Task brief. Repeat each entry word for word. Leave any images out of the copy.
━━━━━━━━
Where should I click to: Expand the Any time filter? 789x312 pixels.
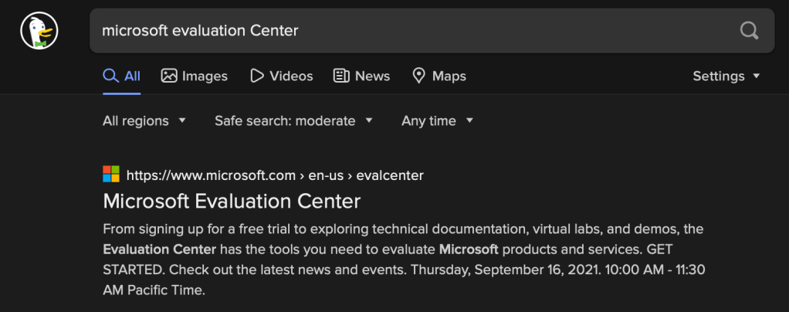[x=437, y=120]
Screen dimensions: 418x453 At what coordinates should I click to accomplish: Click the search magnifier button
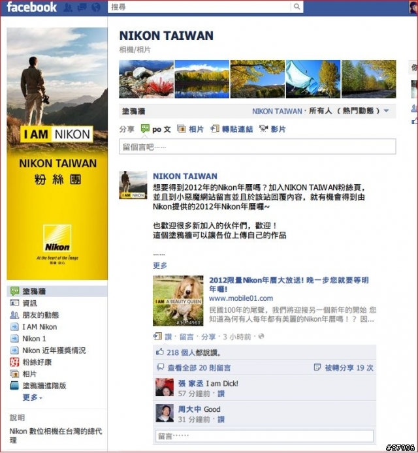297,7
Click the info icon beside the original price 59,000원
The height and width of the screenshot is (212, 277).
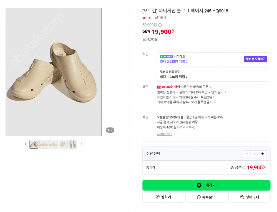pyautogui.click(x=160, y=25)

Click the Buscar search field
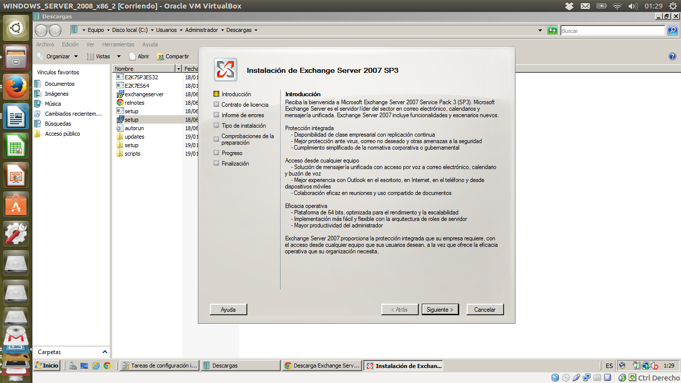(x=612, y=31)
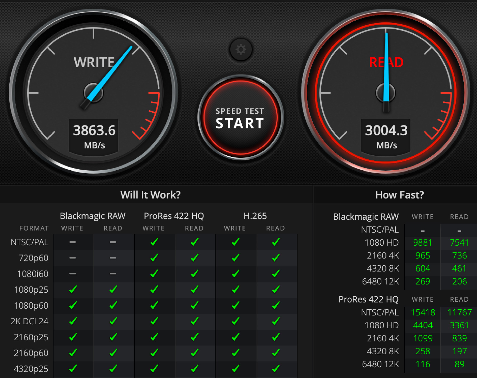Viewport: 477px width, 378px height.
Task: Click the Blackmagic RAW 1080 HD write value 9881
Action: [x=422, y=242]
━━━━━━━━
Response below.
Where should I click to: Expand the Any time filter? 789x312 pixels.
[x=437, y=120]
Screen dimensions: 418x453 At what coordinates should I click to accomplish: Click the search magnifier button
297,7
Click the info icon beside the original price 59,000원
The height and width of the screenshot is (212, 277).
pyautogui.click(x=160, y=25)

Click the Buscar search field
(x=612, y=31)
Viewport: 477px width, 378px height.
Task: Click the Blackmagic RAW 1080 HD write value 9881
Action: [x=422, y=242]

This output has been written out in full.